Summary

Adam: A Method for Stochastic Optimization, Kingma, Ba; 2014 - Summary

author:	jordi1215
score:	9 / 10

Adam (derived from adaptive moment estimation) is an optimization algorithm that can be used instead of the classical stochastic gradient descent procedure to update network weights iterative based in training data.

Straightforward to implement.
Computationally efficient.
Little memory requirements.
Invariant to diagonal rescale of the gradients.
Well suited for problems that are large in terms of data and/or parameters.
Appropriate for non-stationary objectives.
Appropriate for problems with very noisy/or sparse gradients.
Hyper-parameters have intuitive interpretation and typically require little tuning.

Algorithm

Adam algorithm

Adam Configuration parameters

alpha. Also referred to as the learning rate or step size. The proportion that weights are updated (e.g. 0.001). Larger values (e.g. 0.3) results in faster initial learning before the rate is updated. Smaller values (e.g. 1.0E-5) slow learning right down during training
beta1. The exponential decay rate for the first moment estimates (e.g. 0.9).
beta2. The exponential decay rate for the second-moment estimates (e.g. 0.999). This value should be set close to 1.0 on problems with a sparse gradient (e.g. NLP and computer vision problems).
epsilon. Is a very small number to prevent any division by zero in the implementation (e.g. 10E-8).

“Good default settings for the tested machine learning problems are alpha=0.001, beta1=0.9, beta2=0.999 and epsilon=10−8”

How is Adam Different to classical stochastic gradient descent?

Stochastic gradient descent maintains a single learning rate (termed alpha) for all weight updates and the learning rate does not change during training. “[Adam] computes individual adaptive learning rates for different parameters from estimates of first and second moments of the gradients.”

The authors describe Adam as combining the advantages of two other extensions of stochastic gradient descent. Specifically:

Adaptive Gradient Algorithm (AdaGrad) - that maintains a per-parameter learning rate that improves performance on problems with sparse gradients (e.g. natural language and computer vision problems).
Root Mean Square Propagation (RMSProp) - that also maintains per-parameter learning rates that are adapted based on the average of recent magnitudes of the gradients for the weight (e.g. how quickly it is changing). This means the algorithm does well on online and non-stationary problems (e.g. noisy). Adam realizes the benefits of both AdaGrad and RMSProp.

Instead of adapting the parameter learning rates based on the average first moment (the mean) as in RMSProp, Adam also makes use of the average of the second moments of the gradients (the uncentered variance).
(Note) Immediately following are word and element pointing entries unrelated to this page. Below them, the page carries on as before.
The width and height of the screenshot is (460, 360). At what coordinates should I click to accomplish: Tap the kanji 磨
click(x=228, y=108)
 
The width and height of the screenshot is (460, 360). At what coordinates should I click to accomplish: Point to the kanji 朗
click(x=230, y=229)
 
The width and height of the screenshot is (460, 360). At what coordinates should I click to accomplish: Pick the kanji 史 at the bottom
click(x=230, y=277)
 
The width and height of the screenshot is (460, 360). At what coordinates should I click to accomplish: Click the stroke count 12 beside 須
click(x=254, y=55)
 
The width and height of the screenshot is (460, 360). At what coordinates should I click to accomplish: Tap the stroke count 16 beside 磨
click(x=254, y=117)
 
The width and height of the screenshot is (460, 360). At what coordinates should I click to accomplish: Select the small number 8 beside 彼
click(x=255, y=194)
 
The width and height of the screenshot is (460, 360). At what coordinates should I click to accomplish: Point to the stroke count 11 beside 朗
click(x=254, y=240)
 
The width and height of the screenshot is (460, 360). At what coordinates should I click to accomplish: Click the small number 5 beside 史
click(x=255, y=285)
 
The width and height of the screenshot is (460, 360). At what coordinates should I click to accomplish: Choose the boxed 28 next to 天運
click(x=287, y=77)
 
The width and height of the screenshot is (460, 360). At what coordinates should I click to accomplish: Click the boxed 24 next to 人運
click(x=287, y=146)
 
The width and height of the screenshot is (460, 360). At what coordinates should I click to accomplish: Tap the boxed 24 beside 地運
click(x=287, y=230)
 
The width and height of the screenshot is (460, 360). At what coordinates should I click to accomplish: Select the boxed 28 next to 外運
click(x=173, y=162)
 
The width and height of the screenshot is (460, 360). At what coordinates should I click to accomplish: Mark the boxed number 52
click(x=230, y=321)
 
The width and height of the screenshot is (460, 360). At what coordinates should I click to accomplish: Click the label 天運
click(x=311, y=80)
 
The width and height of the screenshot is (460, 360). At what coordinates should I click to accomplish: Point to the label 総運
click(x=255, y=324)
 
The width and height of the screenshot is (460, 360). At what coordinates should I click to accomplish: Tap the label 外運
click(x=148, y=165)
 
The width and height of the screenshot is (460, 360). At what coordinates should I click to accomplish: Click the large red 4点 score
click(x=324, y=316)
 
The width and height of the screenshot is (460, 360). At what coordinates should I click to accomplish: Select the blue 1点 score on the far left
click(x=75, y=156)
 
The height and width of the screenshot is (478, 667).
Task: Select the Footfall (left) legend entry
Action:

Specifically, the algorithm calculates an exponential moving average of the gradient and the squared gradient, and the parameters beta1 and beta2 control the decay rates of these moving averages.

The initial value of the moving averages and beta1 and beta2 values close to 1.0 (recommended) result in a bias of moment estimates towards zero. This bias is overcome by first calculating the biased estimates before then calculating bias-corrected estimates.

Result

Adam algorithm

“Empirical results demonstrate that Adam works well in practice and compares favorably to other stochastic optimization methods.”

“Using large models and datasets, we demonstrate Adam can efficiently solve practical deep learning problems.”

TL;DR

Adam is an optimization algorithm
It is used instead of classical gradient descent procedure to update weights
It produces fast results